So, what does this have to do with my time here inMorocco as a Peace Corps Volunteer? Well, like many PCVs, living in a village where Islam is a big part of life here has of course driven me to reflect on my own religious identity, faith, and resolve. As the New Year begins, celebrating Ashura and Yom Kippur simultaneously embodies this experience.

Back home, as bigoted groups take the center of national news, and activists have to take on identity-based hate speech, the social aspect of my Jewish identity in an American context seems to take a front seat. While I undoubtedly benefit from white privilege, anti-Semitism is still a nuanced, subtle reality especially as “hatred toward Jews has been deeply intertwined with the idea of Jews having unique sorts of advantages.”
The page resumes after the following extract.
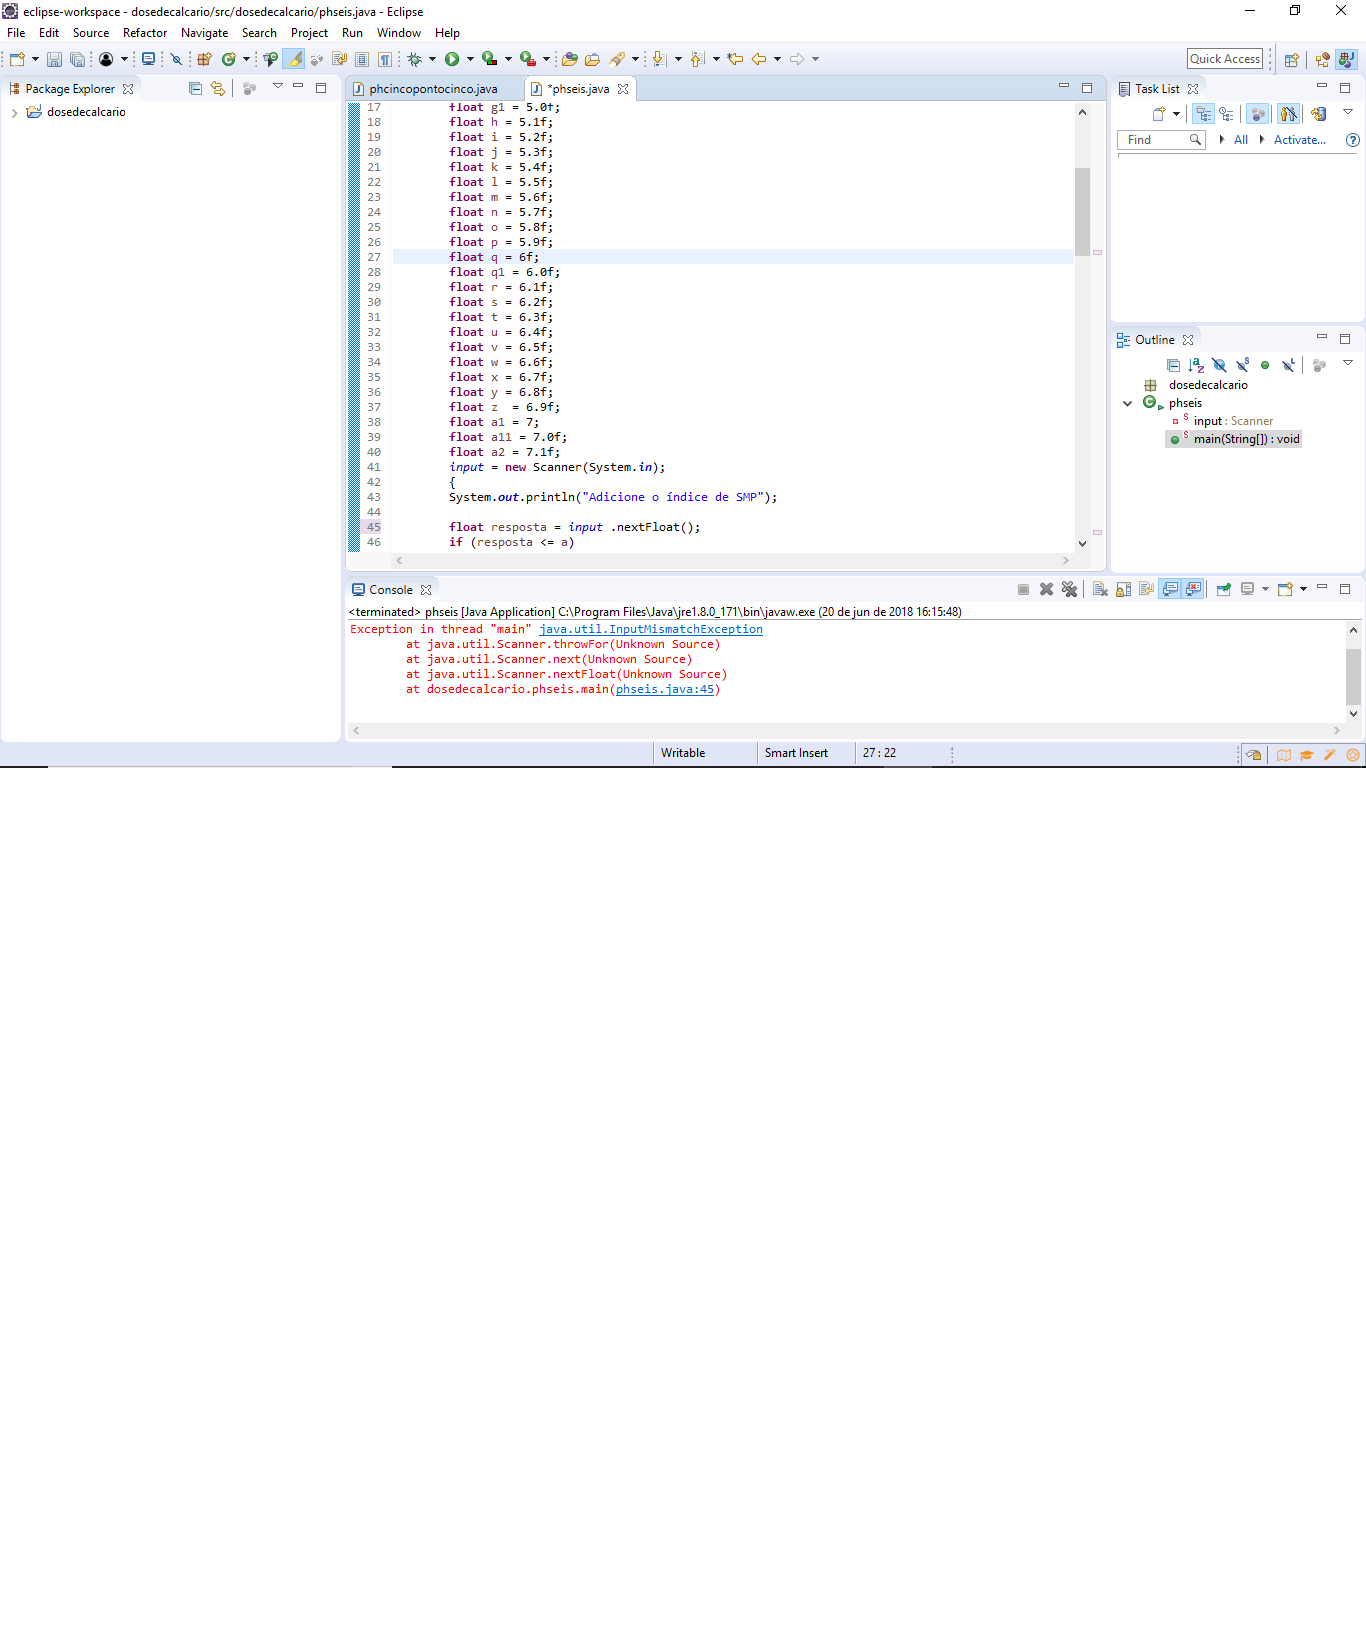
Task: Clear the Console output
Action: point(1100,589)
But in my day-to-day life in Morocco, religion is not a matter of identity, but rather, of faith and belief. Now I’m realizing that when I remove the social aspect of my Jewishness, there doesn’t seem to be much left. That’s especially as a lot of people I hang out with here pray on their own every day, read the Quran, and base many of their daily beliefs and actions on the teachings of the prophet. Meanwhile, I’m still trying to clarify my definition of God.

 

Collective History and Nationalism

There are 1.8 billion Muslims inthe world, so like in any religion, everyone interprets and practices their beliefs in vastly different ways. Specifically, for many of my friends in my Peace Corps site, faith is not something you observe when it’s convenient, but rather, a sacred code that dictates how to live and view your life. They live out their beliefs with friends and family, but also on their own in their daily routines and perceptions.
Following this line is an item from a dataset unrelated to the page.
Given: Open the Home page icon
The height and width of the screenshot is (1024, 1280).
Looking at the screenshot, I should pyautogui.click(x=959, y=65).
My closest friends here know that I am Jewish, but I’m not sure they understand what it means to me back home. Most have never heard of the Holocaust (although they do study the rise of the Nazis in school). While I was explaining to one of my friends what it was, she asked me, “but why did they do this?” and I grew emotional. This collective history of oppression has been a huge part of my Jewish education.
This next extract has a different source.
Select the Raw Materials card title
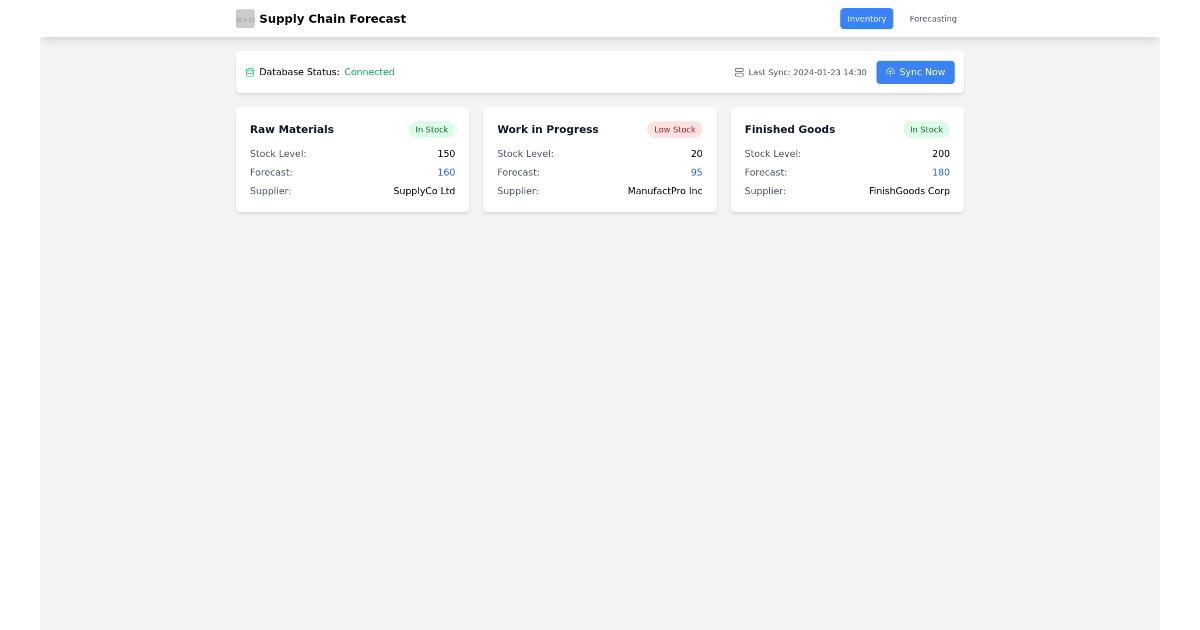The width and height of the screenshot is (1200, 630). [292, 129]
Looking back at my days of bat mitzvahs, Jewish youth groups, ties and trips to Israel, Hebrew school, Hillel, celebrations, commemorations, shivas, and brisses, it’s safe to say I have a strong sense of Jewish identity. For that, I have to thank my family, community, upbringing, and personal choices.

But when I’m alone, without my Jewish community, without people that know my collective history, without any personal sense of Jewish patriotism, I’m only left with my faith—the core belief, spiritual, stuff. Now that I’m looking at it closely, naked, under a microscope, in a sea of other people’s unwavering faiths, I realize just how wavering my own faith is.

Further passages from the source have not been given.